Pourtant, d’année en année, de programme en programme, l’école maternelle affiche la priorité au langage, qui s’avère être plutôt priorité à la langue et ne prend pas suffisamment en compte la dimension cognitive du langage, pour « construire des significations{143} ». Et c’est là que se creusent les écarts entre d’une part les enfants issus des classes populaires qui ont un usage pratique du langage oral, associé à l’action, dans la complicité immédiate avec l’interlocuteur, le recours à des mimiques, des monstrations, et d’autre part les enfants issus de milieux sociaux proches de la culture scolaire qui en ont un usage réflexif et sont habitués à questionner, mettre en relation, réfléchir avec d’autres. Bien entendu, une analyse plus fine montre que des variations existent, mais ces écarts demeurent facilement repérables.
Des pratiques et représentations du langage non opératoires dans le cadre scolaire peuvent s’installer et perdurer tout au long de la scolarité, et par là même impacter les histoires individuelles. Si les différences sont fortement corrélées à l’origine socioculturelle des enfants, c’est trop vite franchir le pas que d’imputer les difficultés rencontrées par les enfants des classes populaires à des manques, des déficits, dont ils seraient responsables. Les connaissances accumulées par la recherche scientifique et pédagogique invitent au contraire à regarder autrement de fausses évidences, et à renverser les logiques dominantes à l’œuvre. L’entrée à l’école ne représente pas la même réalité pour tous et peut s’inscrire dans un continuum de pratiques, pour les enfants dits « connivents », ou faire rupture pour ceux, les plus nombreux, dont la culture n’est pas celle que requiert l’univers scolaire. Pour le dire autrement, la difficulté à entrer dans l’univers scolaire n’est pas imputable aux enfants. Les pratiques pédagogiques, insuffisamment instruites de la nature des difficultés rencontrées, se révèlent discriminantes quand elles ne permettent pas à tous de construire les outils cognitifs et langagiers requis implicitement par l’école pour devenir élève. La question des pratiques est un enjeu social et politique majeur pour une école vraiment égalitaire.

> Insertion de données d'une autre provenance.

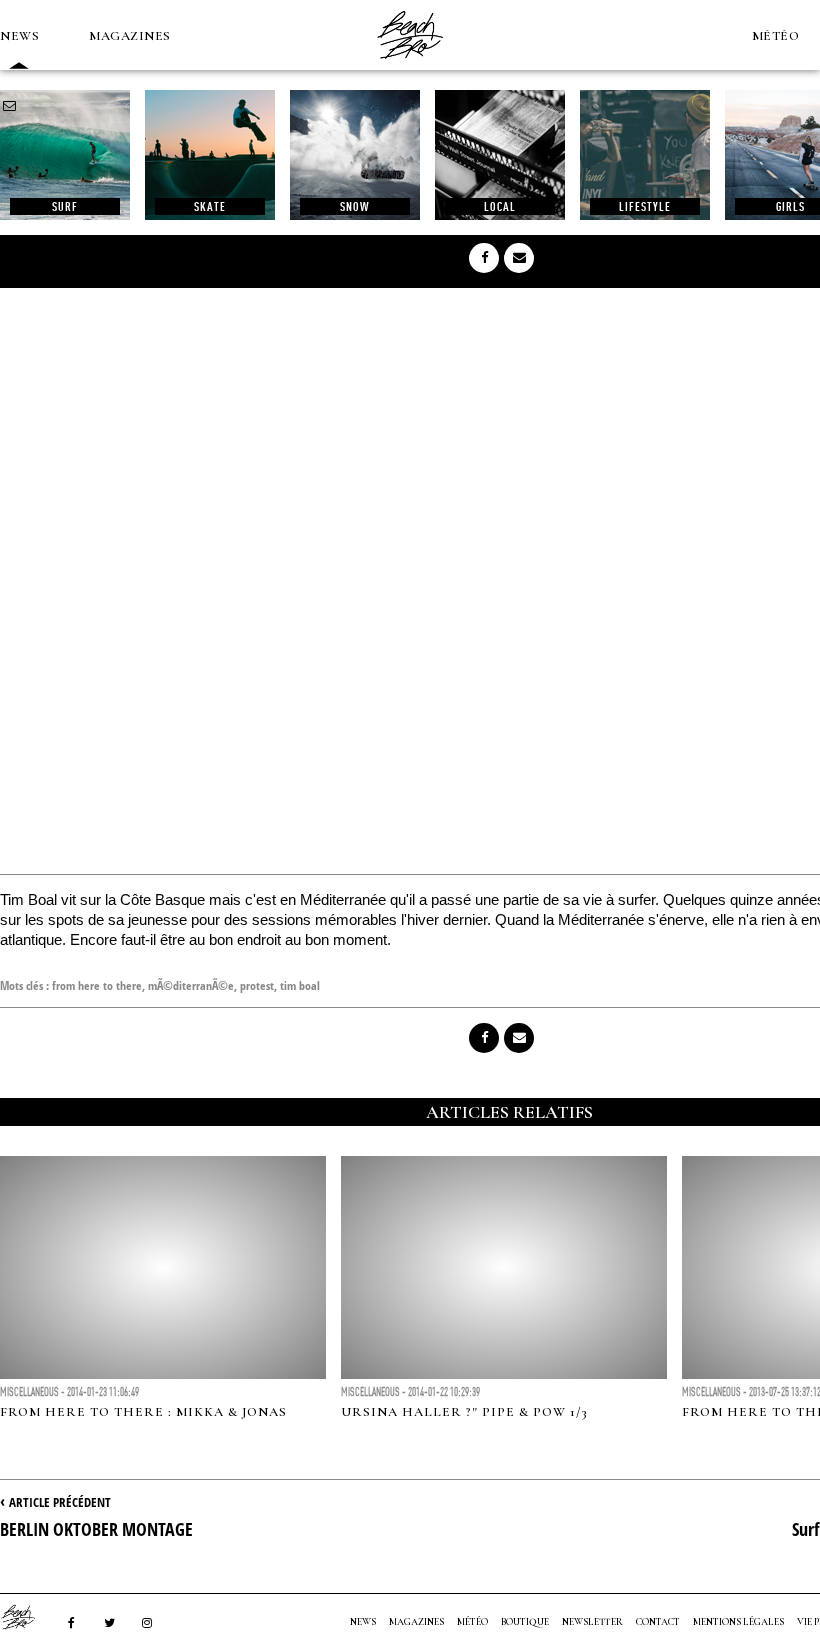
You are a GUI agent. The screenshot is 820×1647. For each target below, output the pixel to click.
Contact (658, 1622)
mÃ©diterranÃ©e (191, 985)
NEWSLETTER (592, 1622)
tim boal (300, 985)
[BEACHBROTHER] (28, 1617)
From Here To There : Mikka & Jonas (143, 1412)
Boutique (525, 1622)
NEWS (19, 36)
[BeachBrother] (410, 65)
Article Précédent (60, 1502)
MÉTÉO (776, 36)
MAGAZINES (130, 36)
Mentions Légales (738, 1622)
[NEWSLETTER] (10, 106)
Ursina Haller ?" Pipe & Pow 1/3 (464, 1412)
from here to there (97, 985)
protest (257, 985)
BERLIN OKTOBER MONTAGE (96, 1529)
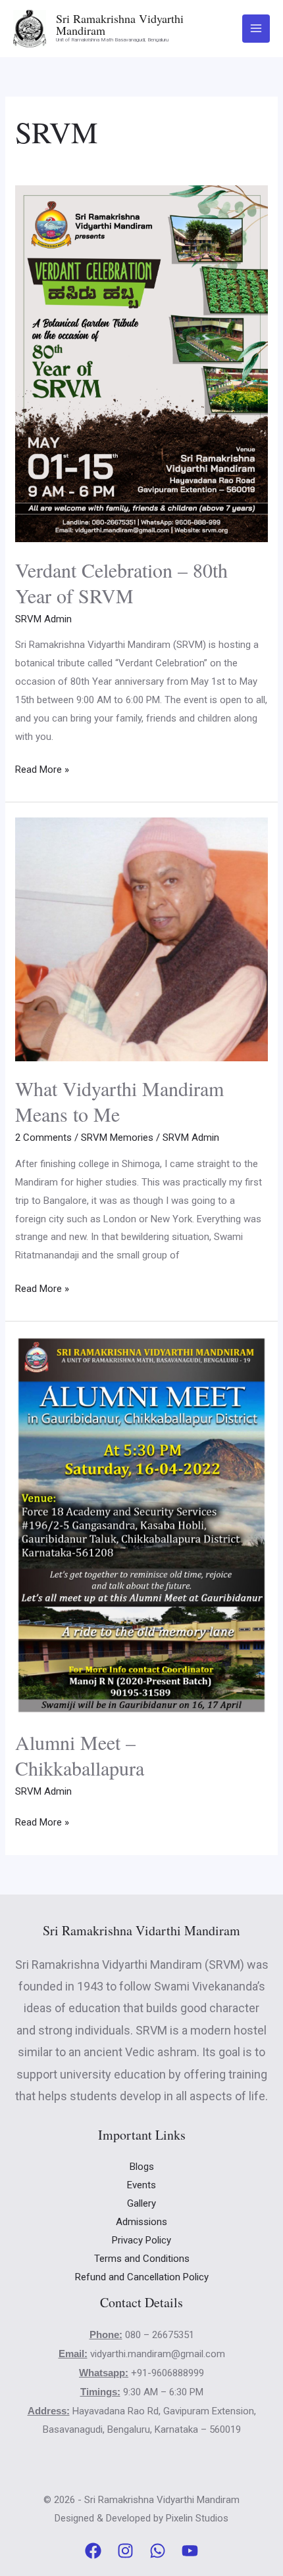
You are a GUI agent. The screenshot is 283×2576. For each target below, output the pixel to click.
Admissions (141, 2222)
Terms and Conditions (142, 2259)
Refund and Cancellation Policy (142, 2277)
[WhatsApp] (157, 2550)
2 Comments (43, 1137)
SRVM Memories (117, 1137)
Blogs (142, 2167)
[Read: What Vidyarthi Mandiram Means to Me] (141, 938)
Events (141, 2185)
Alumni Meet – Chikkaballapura (79, 1755)
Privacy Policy (141, 2240)
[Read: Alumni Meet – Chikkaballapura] (141, 1524)
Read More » (42, 768)
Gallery (141, 2203)
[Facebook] (93, 2550)
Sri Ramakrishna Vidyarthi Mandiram (120, 24)
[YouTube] (190, 2550)
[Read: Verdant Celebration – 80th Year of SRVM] (141, 363)
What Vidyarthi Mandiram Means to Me (119, 1101)
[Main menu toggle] (256, 28)
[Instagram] (125, 2550)
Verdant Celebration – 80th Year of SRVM (121, 583)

Le goût des histoires : naturel ou construit ?
Dans sa classe de petite section, en début d’année, une enseignante annonce aux enfants rituellement réunis autour d’elle qu’elle va lire une histoire. À peine a-t-elle commencé que trois enfants se lèvent, sans faire le moindre bruit, et se dirigent vers le fond de la classe où ils partagent un jeu. Ils reviennent lorsque la lecture est achevée. Si cet événement n’est pas exceptionnel quelques jours après la rentrée, il interroge cependant sur ce qui, dans une situation commune, différencie les réactions des élèves. Certains sans doute n’osent quitter le cercle, mais beaucoup écoutent avec un vif intérêt. Y aurait-il donc une appétence « naturelle » de certains élèves pour les livres, les histoires ou pour tout autre objet scolaire ?
C’est ce dont tentent de nous convaincre des « innovateurs » autoproclamés mais aussi le ministre de l’Éducation nationale qui affirment, sans preuve aucune, l’existence de « talents » ou encore de goûts et d’intérêts naturellement différents. Cette naturalisation du développement, promue comme une évidence, est pourtant très largement invalidée par des années de travaux scientifiques, philosophiques ou encore pédagogiques. Il n’en reste donc qu’une opinion, une idéologie qui tente de se faire ignorer comme telle mais que les médias dominants ont largement relayée.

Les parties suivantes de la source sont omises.